Pain and suffering award isn’t always guaranteed in lawsuits | Opinion
I just learned of a jury trial of a rear car accident in Bucks County in which the victim had neck and back injuries after two years of medical treatment and the jury awarded her $ 17,500 for future medical treatment, but zero for pain and suffering .
It is curious to me why jurors like this find it easy to forgive lost income and medical bills in this case, but they do not give much or sometimes nothing for pain and suffering.
Pennsylvania law requires fair labeling for all items of damage, both economic (such as lost income and medical bills) and non-economic damages (such as pain and suffering, disability and scarring and disfigurement).
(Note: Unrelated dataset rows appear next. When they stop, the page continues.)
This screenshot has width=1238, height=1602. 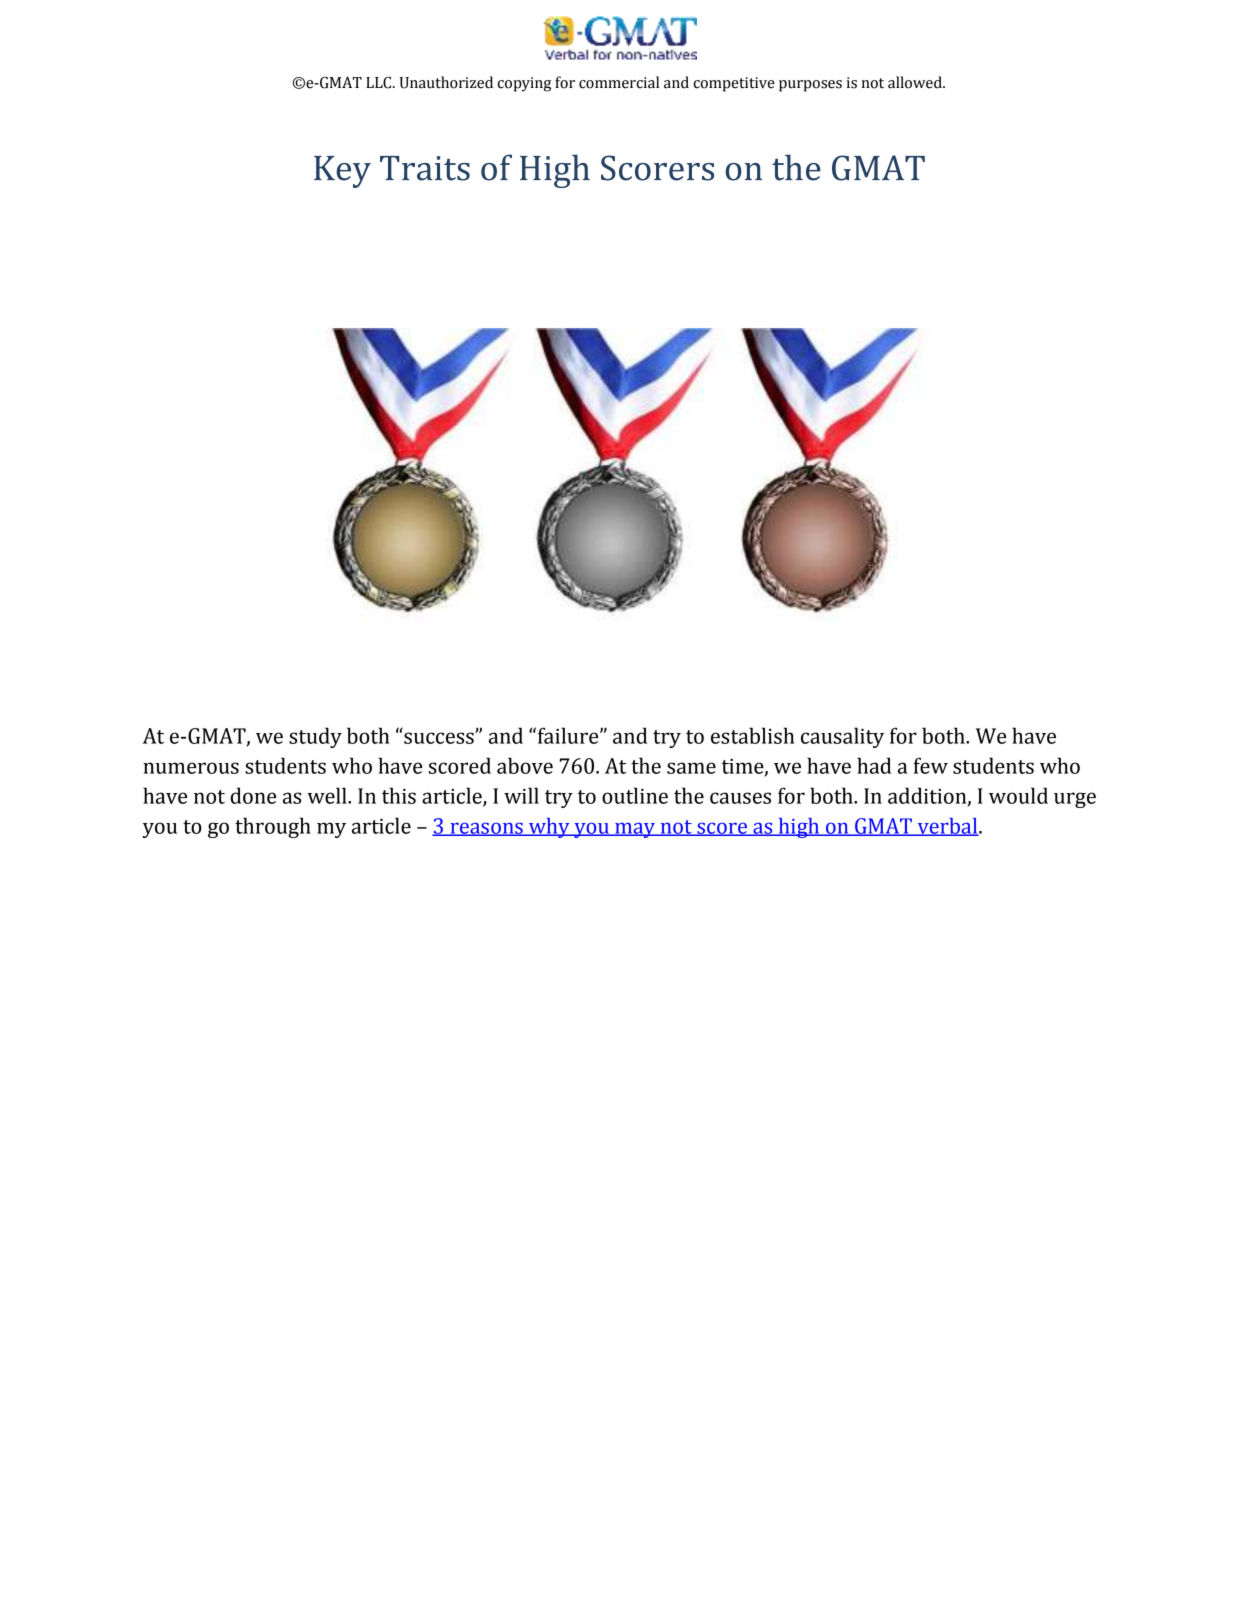 I want to click on well, so click(x=328, y=795).
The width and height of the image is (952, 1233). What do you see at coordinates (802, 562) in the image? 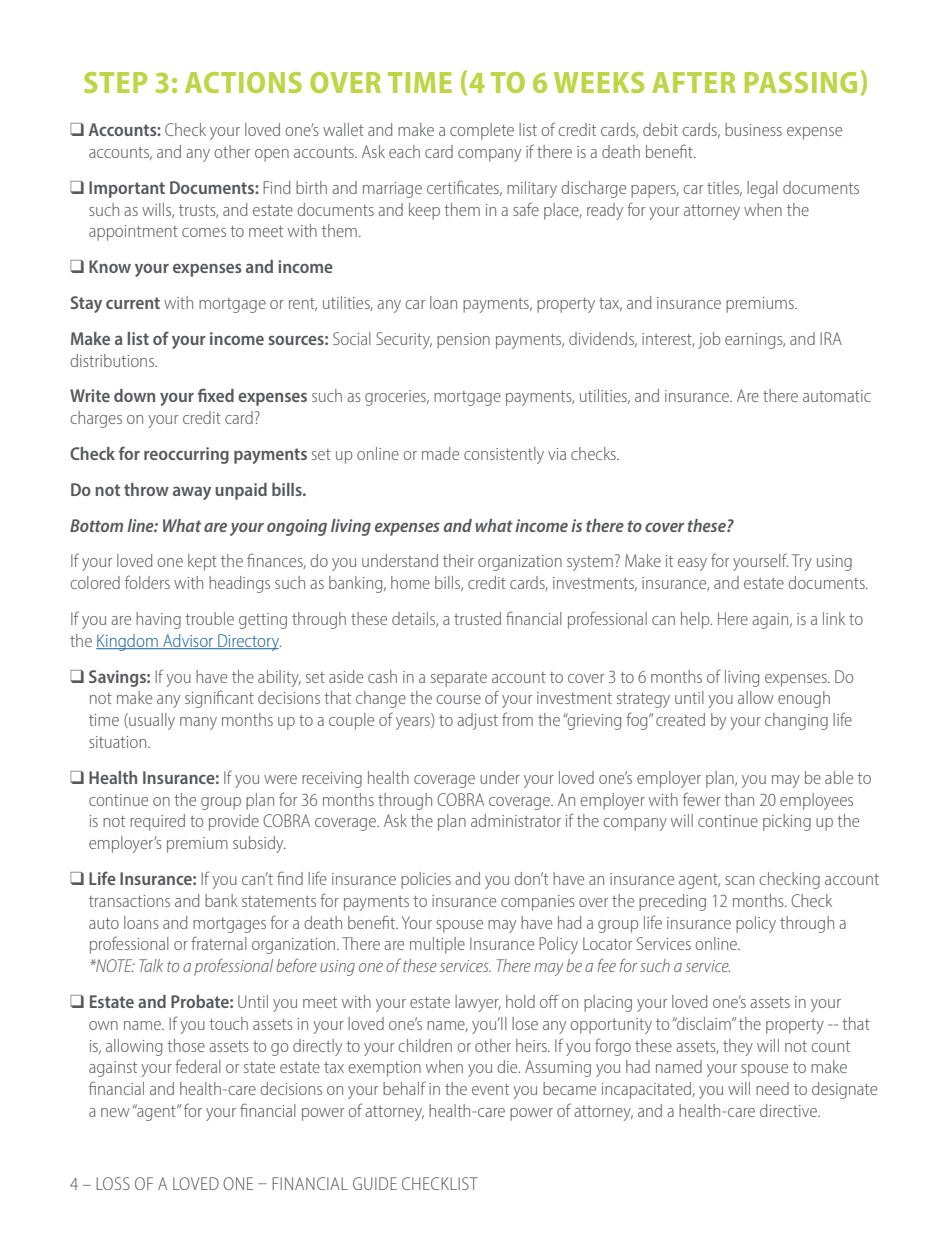
I see `Try` at bounding box center [802, 562].
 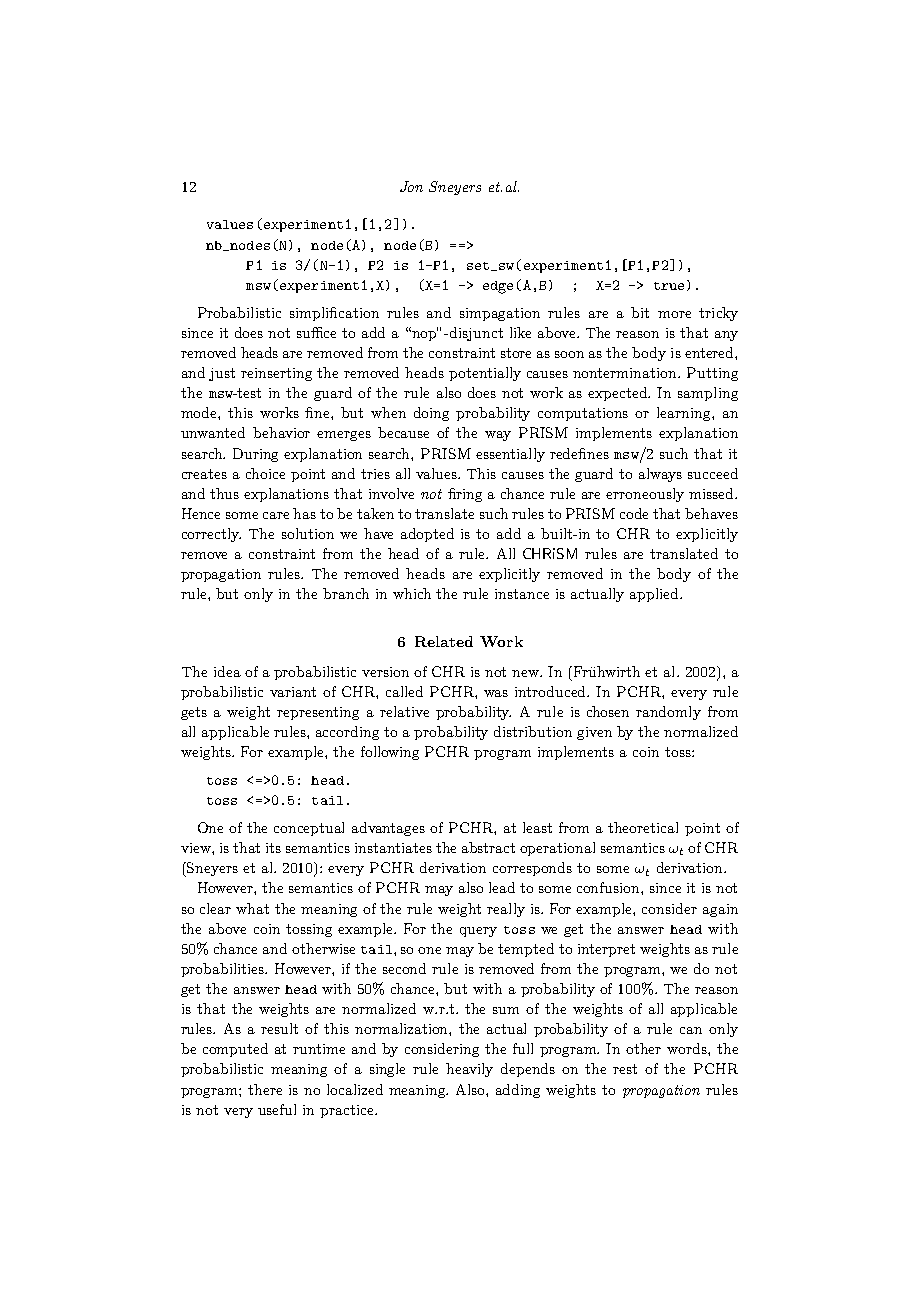 What do you see at coordinates (669, 286) in the image?
I see `true` at bounding box center [669, 286].
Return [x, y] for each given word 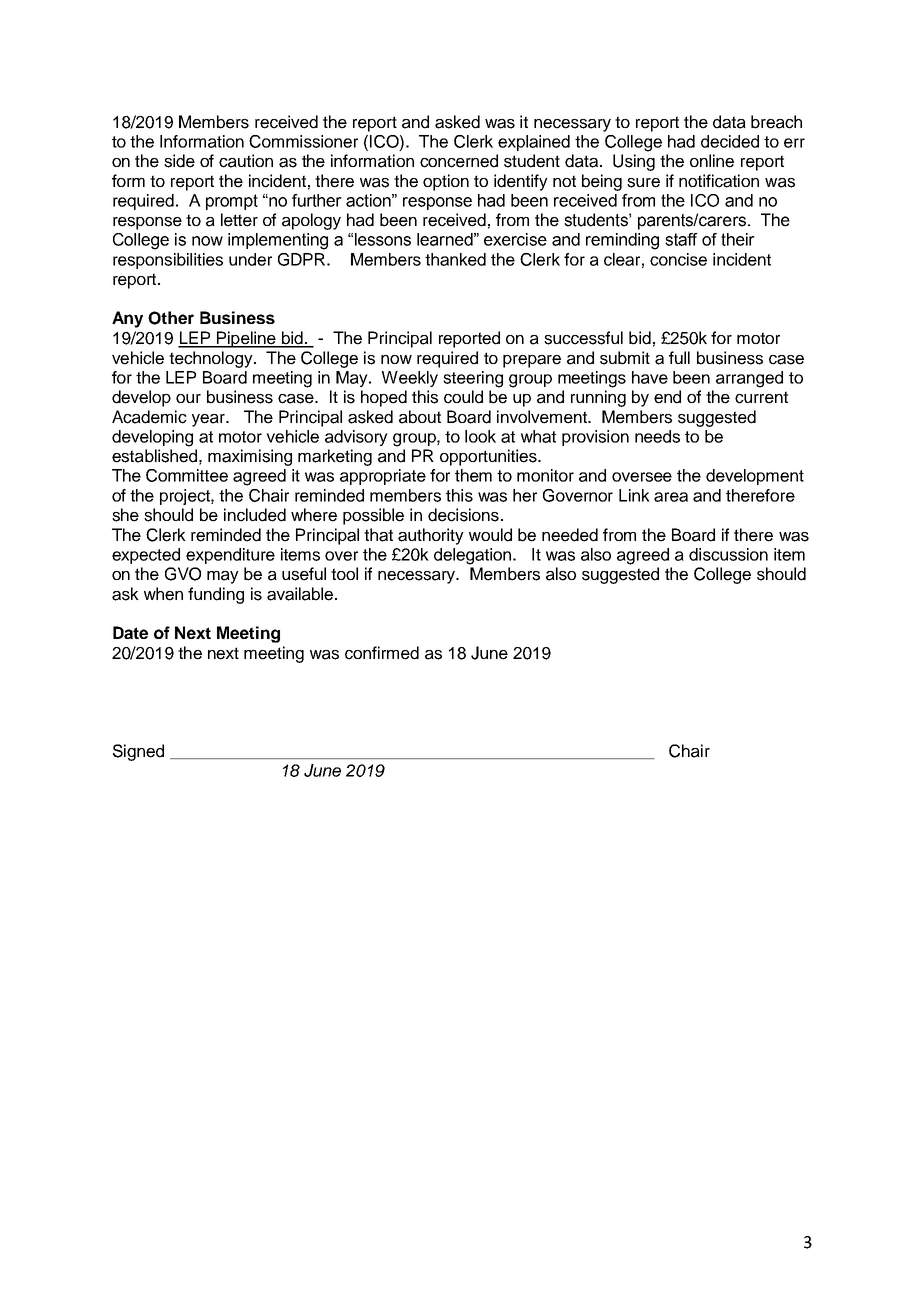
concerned [459, 161]
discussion [728, 554]
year [209, 420]
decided [730, 141]
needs [657, 436]
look [480, 436]
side [179, 161]
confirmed [382, 653]
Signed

One purpose of the judgment is to equate the damage with compensation in order to adequately compensate the injured victim and try to make up for the damage. The other purpose of the judgment is to price carelessness at a fair price in order to encourage people to be more careful and not to cause unnecessary harm.
Regardless of what the law says, juries often fail to obey the law and provide little or no compensation for pain and suffering.
It doesn’t make sense to me. To me, the value of a pain-free life where I can freely do what I want is far more important than having money to pay medical bills or when I’ve made whole up of the time I missed from work will.
Think about the last time you were really sick and felt so bad that if it were permanent you would rather not survive. How much would you have paid at that moment to make the pain and suffering go away?
If you gave someone a wish in life, when they were thinking really clearly, they would wish themselves good health.
Why is that? Because good health is the basis for a happy life. It’s hard to be happy when you’re in pain and unable to do what you like best in life.
Imagine your pain-free and active life was stolen from you because of someone else’s negligence; B. by texting and driving, drinking and driving or even by exceeding the speed limit. Imagine having been injured in a car accident and having constant or regular pain. You couldn’t do the things you used to love: golfing, gardening, or exercising.
Would you think these losses had real monetary value beyond your medical bills and lost income, or would you think that a zero judgment on pain and suffering would be fair?
I wonder why juries tend not to look at personal injury cases through the lens of their own lives and happiness, but rather choose to be overly critical and skeptical of personal injury claimants. I wonder why they are more likely to identify with the defendant and give him a break, rather than putting themselves in the plaintiff’s shoes and making a fair judgment.